Миг – и катран очутился возле зверюги. Еще миг – раскрылась и захлопнулась полная клыков пасть – и башка ее отлетела, вращаясь, как волчок, ввинтилась в воду, разбрасывая зеленые хлопья ряски.
Авдей вскрикнул, а мутафаг метнулся ко мне и мгновенно очутился рядом.
Я понял вдруг, что знаю, как расправляться с катранами. Этому меня тоже учили, но не тот человек, от которого я узнал слова вроде «термоплан», «автобус» или «пигмент», не старик с седыми волосами, кто-то другой. Мне много раз приходилось сталкиваться с катранами, опыта хватало – я упал на спину, согнув руку так, чтобы ствол револьвера сбоку ткнулся в черную башку, вонзил его в длинную жаберную щель. Их было по три с каждой стороны, узких складок, под которыми колыхалась мясистая розовая бахрома. Шкура у катранов твердая и скользкая, из плавников их делают лучшие на Крыме ножи; земноводные свирепы, беспощадны и способны победить в драке даже дикого пустынного ящера, но у них есть одно уязвимое место: жабры.
Когти разорвали рубаху на груди, и я трижды вдавил спусковой крючок.
Сбросив мутафага на землю, поднялся на ноги, прицелился в остроносую, с широко посаженными глазами морду, но стрелять не стал. Плавники задергались, все быстрее, быстрее, катран будто хотел взлететь… треугольник хвоста хлопнул по воде, и тварь издохла.

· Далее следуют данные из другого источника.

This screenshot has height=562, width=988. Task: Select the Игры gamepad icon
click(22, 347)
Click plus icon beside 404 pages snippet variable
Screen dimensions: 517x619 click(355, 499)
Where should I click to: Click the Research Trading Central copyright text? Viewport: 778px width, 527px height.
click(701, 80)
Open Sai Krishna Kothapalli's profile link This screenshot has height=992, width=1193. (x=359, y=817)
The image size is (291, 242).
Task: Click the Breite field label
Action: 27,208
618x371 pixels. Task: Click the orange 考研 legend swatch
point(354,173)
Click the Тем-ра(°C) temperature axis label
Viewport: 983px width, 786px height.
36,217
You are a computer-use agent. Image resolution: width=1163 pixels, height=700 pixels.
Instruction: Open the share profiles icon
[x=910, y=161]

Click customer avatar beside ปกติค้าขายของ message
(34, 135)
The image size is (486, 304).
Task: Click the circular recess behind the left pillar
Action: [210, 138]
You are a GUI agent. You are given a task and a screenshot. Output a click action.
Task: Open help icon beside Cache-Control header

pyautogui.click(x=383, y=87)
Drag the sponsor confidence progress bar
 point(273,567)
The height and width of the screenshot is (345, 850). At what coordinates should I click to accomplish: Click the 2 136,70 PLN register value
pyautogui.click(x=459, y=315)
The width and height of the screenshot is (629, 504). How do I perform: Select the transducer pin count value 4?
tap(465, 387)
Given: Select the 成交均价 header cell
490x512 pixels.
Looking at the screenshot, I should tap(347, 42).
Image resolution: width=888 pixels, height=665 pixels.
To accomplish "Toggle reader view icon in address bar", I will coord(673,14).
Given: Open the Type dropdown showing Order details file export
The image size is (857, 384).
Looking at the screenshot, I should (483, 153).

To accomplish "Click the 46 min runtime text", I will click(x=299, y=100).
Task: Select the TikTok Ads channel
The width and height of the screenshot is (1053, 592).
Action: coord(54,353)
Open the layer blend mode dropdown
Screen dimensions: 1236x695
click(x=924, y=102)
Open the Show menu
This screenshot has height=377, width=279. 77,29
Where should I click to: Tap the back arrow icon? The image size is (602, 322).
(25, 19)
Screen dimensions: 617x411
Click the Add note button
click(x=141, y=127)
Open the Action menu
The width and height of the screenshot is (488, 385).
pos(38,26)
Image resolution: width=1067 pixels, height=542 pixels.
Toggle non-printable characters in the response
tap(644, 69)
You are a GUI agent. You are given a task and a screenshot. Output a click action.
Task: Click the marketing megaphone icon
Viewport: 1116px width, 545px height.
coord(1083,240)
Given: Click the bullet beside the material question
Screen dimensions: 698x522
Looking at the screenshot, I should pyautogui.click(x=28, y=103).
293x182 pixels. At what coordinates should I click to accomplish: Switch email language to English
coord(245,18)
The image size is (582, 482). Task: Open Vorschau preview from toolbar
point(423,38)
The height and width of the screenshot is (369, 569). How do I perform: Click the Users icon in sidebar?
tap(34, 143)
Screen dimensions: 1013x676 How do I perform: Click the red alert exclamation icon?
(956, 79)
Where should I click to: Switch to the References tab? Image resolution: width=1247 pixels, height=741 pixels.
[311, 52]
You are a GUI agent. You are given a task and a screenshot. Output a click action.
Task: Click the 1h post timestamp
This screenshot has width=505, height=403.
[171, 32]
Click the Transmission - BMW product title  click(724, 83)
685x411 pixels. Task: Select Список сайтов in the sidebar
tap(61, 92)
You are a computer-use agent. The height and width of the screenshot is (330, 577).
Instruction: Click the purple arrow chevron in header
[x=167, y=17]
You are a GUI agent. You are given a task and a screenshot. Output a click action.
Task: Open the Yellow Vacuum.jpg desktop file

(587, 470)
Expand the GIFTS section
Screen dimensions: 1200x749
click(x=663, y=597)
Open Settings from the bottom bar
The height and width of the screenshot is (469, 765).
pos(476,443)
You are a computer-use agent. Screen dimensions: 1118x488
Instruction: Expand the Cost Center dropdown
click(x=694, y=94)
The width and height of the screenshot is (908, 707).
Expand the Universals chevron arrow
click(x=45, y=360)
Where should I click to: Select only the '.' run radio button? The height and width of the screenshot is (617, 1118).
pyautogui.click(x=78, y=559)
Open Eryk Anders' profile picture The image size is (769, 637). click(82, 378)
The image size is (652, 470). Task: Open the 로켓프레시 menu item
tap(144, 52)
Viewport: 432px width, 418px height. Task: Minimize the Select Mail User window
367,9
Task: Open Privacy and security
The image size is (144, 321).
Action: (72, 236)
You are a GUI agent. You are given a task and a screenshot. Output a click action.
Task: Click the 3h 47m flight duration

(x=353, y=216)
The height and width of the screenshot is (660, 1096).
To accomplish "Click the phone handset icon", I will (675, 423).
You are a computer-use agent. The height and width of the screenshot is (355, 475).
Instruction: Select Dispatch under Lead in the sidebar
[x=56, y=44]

Авдей выпрямился на валуне, глядя на склон за моей спиной. Безголовая зверюга – я вспомнил, что их называют гонзами, – лежала в болотце. Солнце скрылось за горизонтом, расселина погрузилась в вечерний полумрак.
– Эй, следопыт! – позвал я.
Не обращая на меня внимания, Авдей попятился.
За спиной громыхнул выстрел, и пуля вырвала кусок мяса из его плеча у основания шеи. Вскрикнув, Авдей слетел за валун. Я повернулся, направив револьвер в сторону трех людей, спускавшихся к нам через заросли. Идущий первым рябой парень снова выстрелил.
Пуля ударила, будто железный кулак. Глухо екнуло в груди; выпустив револьвер, я упал навзничь. В разрывах рубахи тускло блеснул свет, на миг проступил сквозь кожу – и пропал.
Было больно, но не так чтобы очень сильно. Я свалился головой в болото, ряска залепила нос, глаза, рот. Привстал, кашляя и плюясь, ладонью счистил с лица зеленую грязь. Пуля разорвала рубаху на груди, сплющенный комок металла скатился по животу, не оставив раны.
Ничего не понимая, я сел, стряхнул со штанов пулю и поднял глаза на трех мужчин, подошедших к болотцу. На них были широченные красные шаровары из крепкого сукна, волнами ниспадающего на сапожки с загнутыми носами, короткие красные халаты – кажется, они назывались чекменями – с поясами и портупеями. На ремнях ножи в форме полумесяца. Двое, помладше, щеголяли длинными чубами, растущими посреди бритых макушек, третий, низкорослый толстяк, носил большой черный тюрбан.